On Oct. 24, 2016, Rogers verbally informed the FISA court of his findings:
“On October 24, 2016, the government orally apprised the Court of significant non-compliance with the NSA’s minimization procedures involving queries of data acquired under Section 702 using U.S. person identifiers. The full scope of non-compliant querying practices had not been previously disclosed to the Court.”
Rogers appeared formally before the FISA court on Oct. 26, 2016, and presented the written findings of his audit:
“Two days later, on the day the Court otherwise would have had to complete its review of the certifications and procedures, the government made a written submission regarding those compliance problems … and the Court held a hearing to address them.
“The government reported that the NSA IG and OCO were conducting other reviews covering different time periods, with preliminary results suggesting that the problem was widespread during all periods under review.”

The FISA court was unaware of the FISA “query” violations until they were presented to the court by then-NSA Director Rogers.
Carlin didn’t disclose his knowledge of FISA abuse in the annual Section 702 certifications, apparently in order to avoid raising suspicions at the FISA court ahead of receiving the Carter Page FISA warrant.
The FBI and the NSD were literally racing against Rogers’s investigation in order to obtain a FISA warrant on Carter Page.
FISA Abuse & the FISC
Rogers presented his findings directly to the FISA court’s presiding judge, Rosemary Collyer.
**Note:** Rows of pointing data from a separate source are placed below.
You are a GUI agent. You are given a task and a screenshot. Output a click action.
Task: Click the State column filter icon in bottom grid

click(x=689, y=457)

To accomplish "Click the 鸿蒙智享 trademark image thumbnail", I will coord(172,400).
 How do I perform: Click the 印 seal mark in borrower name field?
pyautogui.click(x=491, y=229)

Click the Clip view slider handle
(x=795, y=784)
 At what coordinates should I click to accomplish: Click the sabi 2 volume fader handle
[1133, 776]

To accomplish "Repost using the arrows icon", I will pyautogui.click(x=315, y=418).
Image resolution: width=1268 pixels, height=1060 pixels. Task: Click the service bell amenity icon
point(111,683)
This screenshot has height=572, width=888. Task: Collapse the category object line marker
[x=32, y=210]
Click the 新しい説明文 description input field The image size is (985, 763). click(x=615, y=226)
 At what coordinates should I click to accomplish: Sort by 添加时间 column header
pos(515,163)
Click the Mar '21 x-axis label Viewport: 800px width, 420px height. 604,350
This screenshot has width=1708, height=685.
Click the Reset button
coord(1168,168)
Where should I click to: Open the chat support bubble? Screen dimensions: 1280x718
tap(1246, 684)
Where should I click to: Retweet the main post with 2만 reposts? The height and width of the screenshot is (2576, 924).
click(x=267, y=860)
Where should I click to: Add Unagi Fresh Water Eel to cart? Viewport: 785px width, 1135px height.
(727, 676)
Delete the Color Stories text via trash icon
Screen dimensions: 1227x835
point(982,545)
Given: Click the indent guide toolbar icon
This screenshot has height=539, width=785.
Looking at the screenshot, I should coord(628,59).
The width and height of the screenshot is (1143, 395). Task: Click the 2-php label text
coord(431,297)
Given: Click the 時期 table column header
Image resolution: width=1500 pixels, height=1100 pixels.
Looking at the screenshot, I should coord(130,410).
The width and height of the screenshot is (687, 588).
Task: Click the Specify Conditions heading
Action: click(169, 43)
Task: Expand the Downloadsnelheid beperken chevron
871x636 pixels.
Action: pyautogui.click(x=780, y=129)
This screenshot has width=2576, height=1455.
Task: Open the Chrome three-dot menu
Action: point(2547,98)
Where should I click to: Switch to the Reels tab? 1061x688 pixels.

Collyer and Rogers would work together for the next six months, addressing the issues that Rogers had uncovered.
It was Collyer who wrote the April 26, 2017, FISA court ruling on the entire episode. It also was Collyer who signed the original FISA warrant on Carter Page on Oct. 21, 2016, before being apprised of the many issues by Rogers.
The litany of abuses described in the April 26, 2017, ruling was shocking and detailed the use of private contractors by the FBI in relation to Section 702 data. Collyer referred to it as “a very serious Fourth Amendment issue.” The FBI was specifically singled out by the court numerous times in the ruling:
“The improper access previously afforded the contractors has been discontinued. The Court is nonetheless concerned about the FBI’s apparent disregard of minimization rules and whether the FBI may be engaging in similar disclosures of raw Section 702 information that have not been reported.”
Rogers informed Collyer of the ongoing FISA abuses by the FBI and NSD just three days after she personally signed the Carter Page FISA warrant.
Virtually every FBI and NSD official with material involvement in the original Carter Page FISA application would later be removed—either through firing or resignation.